Re: Using xerces with Unicode from Joseph Kesselman on 2002-02-19 (www-dom@w3.org from January to March 2002)

From: Joseph Kesselman <keshlam@us.ibm.com>
Date: Tue, 19 Feb 2002 10:57:05 -0500
To: Aniruddha Shevade <ashevade@actuate.com>
Cc: www-dom@w3.org
Message-ID: <OFDD0B0987.AA14F367-ON85256B65.0057127B@pok.ibm.com>

For information about specific implementations, contact the folks
providing/supporting that implementation. Information about Xerces is
available from Apache's website and mailing lists; http://xml.apache.org is
a good starting point.

To briefly answer your question: Yes, Xerces is Unicode-aware. It may or
may not support specific encodings. Make sure your document starts with an
XML Declaration that states which encoding is being used in that file, so
the parser knows how to interpret it. If the encoding is an unusual one,
you may need to download and plug in IBM's encoding support package (I
think it's called ICU), which is distributed under a separate license.

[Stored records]
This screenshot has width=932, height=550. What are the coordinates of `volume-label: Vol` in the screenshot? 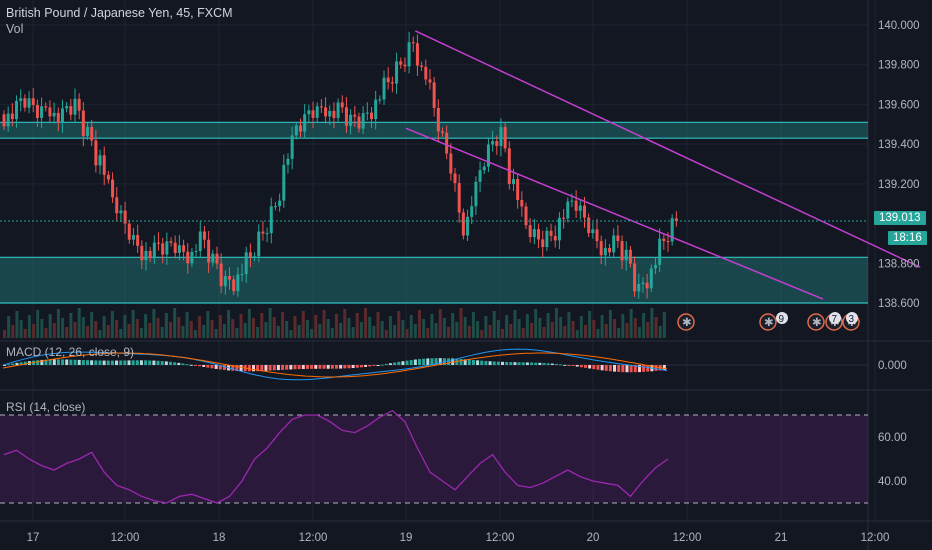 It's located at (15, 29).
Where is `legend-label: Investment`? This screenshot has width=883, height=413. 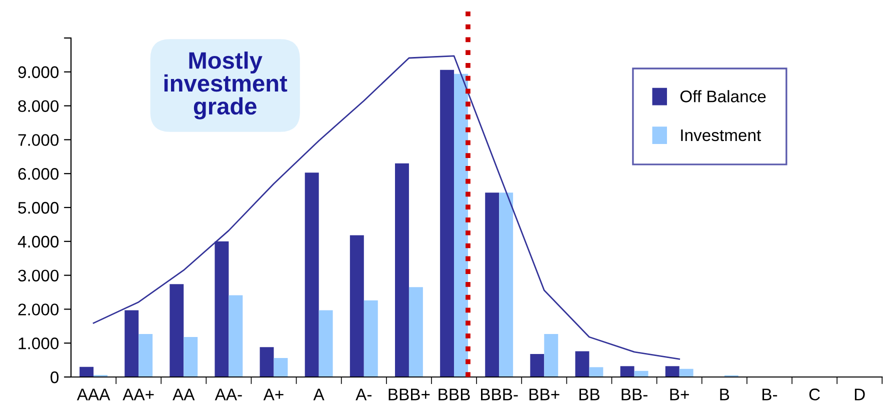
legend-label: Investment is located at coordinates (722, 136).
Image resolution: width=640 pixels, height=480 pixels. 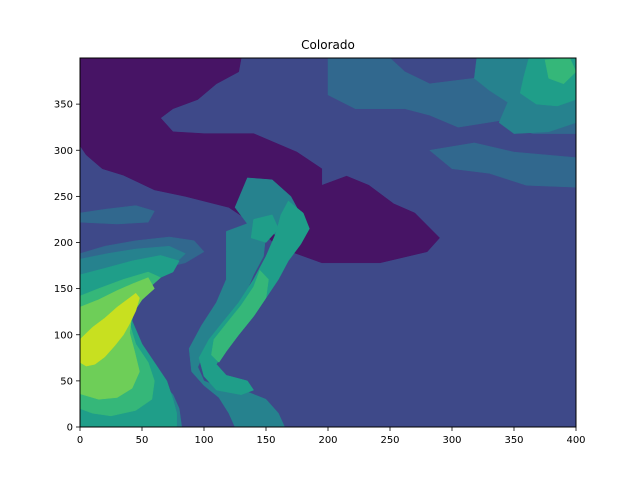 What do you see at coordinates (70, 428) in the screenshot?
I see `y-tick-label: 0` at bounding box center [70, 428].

---

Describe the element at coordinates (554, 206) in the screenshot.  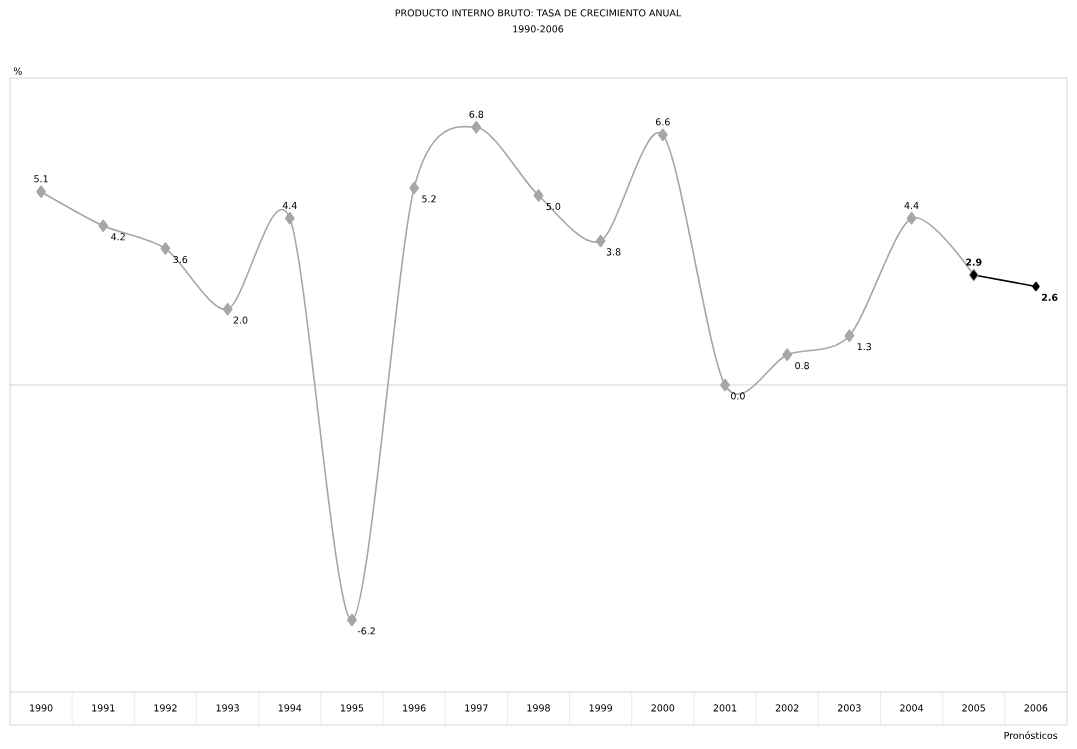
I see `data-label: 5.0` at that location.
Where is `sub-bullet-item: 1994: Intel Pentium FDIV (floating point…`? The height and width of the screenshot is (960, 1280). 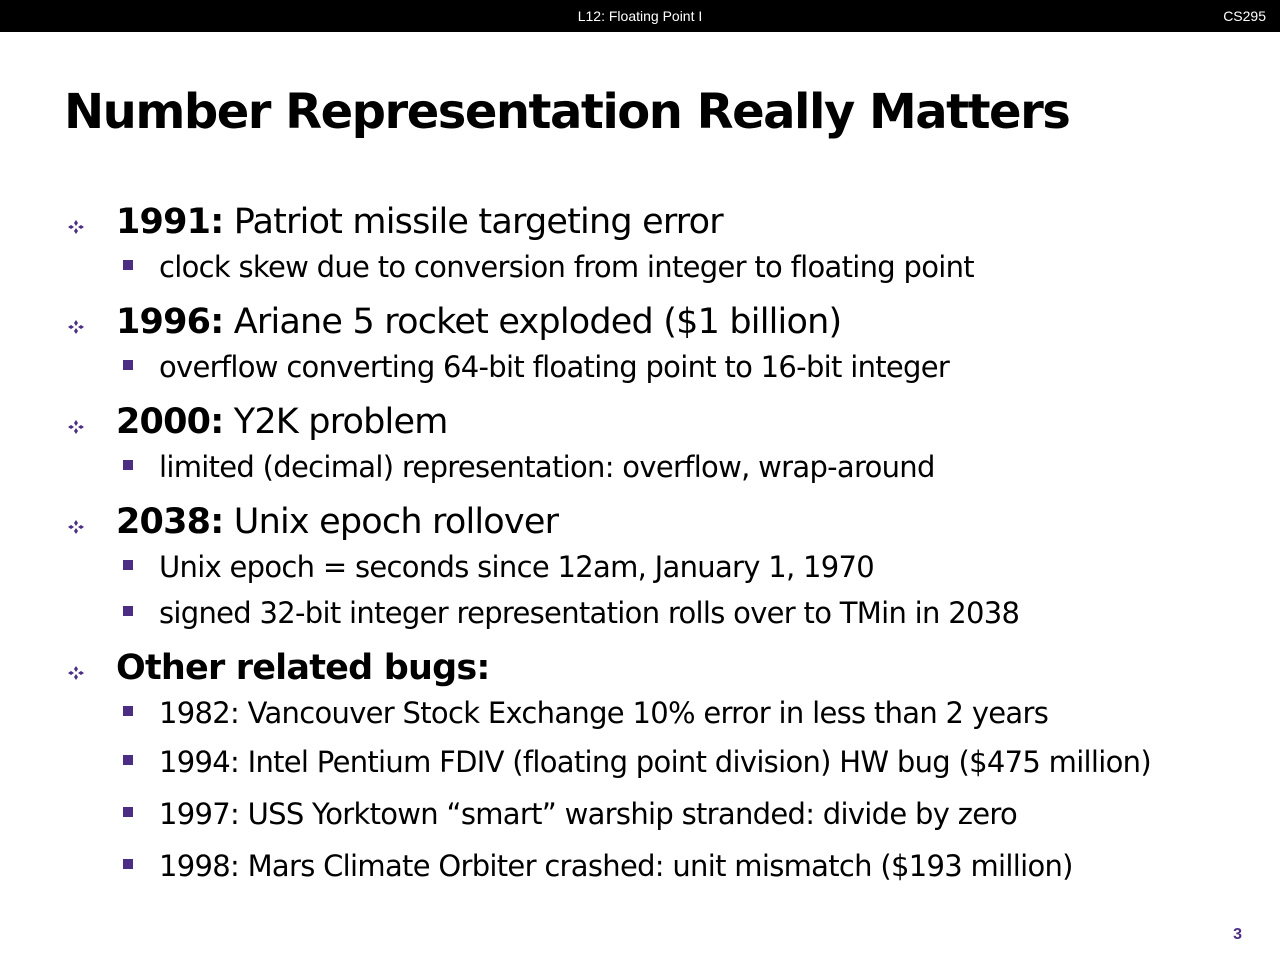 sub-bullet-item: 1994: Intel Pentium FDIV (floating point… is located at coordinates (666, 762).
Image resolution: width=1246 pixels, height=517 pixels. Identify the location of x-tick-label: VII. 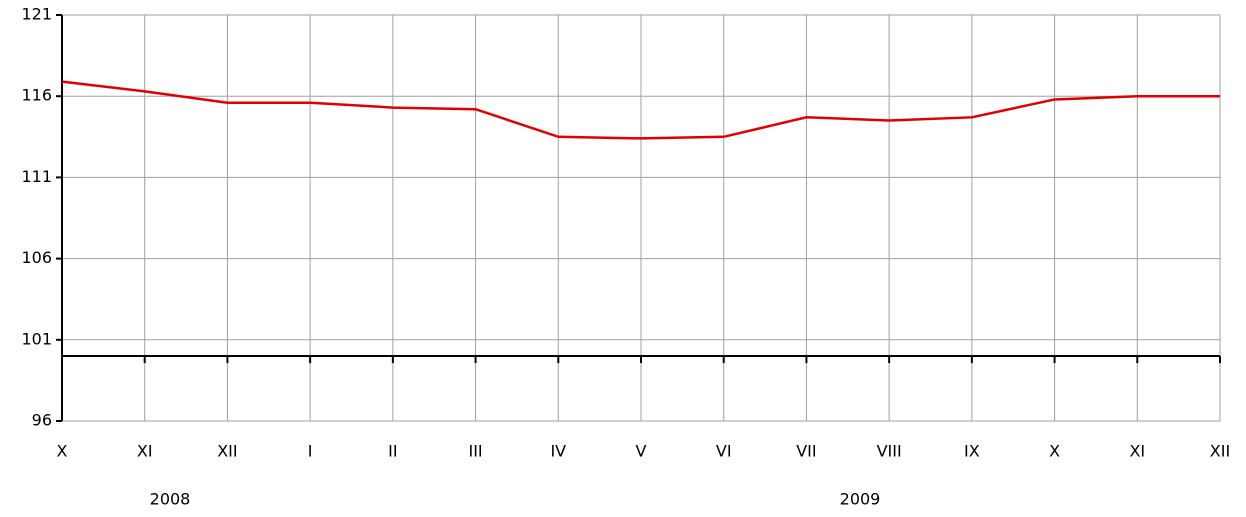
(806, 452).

- _Directive A_
According to the mailing-list reply, what should a document begin with so that the parser knows how to interpret it?
- _Directive B_
Transcribe the records, beginning at the line that contains "Image resolution: width=1246" and ending after the line that contains "(806, 452).". Omit the pictures.
The text and the records were taken from separate sources.

- _Your response A_
An XML Declaration stating which encoding is used in that file.

- _Your response B_
Image resolution: width=1246 pixels, height=517 pixels. Identify the location of x-tick-label: VII. 
(806, 452).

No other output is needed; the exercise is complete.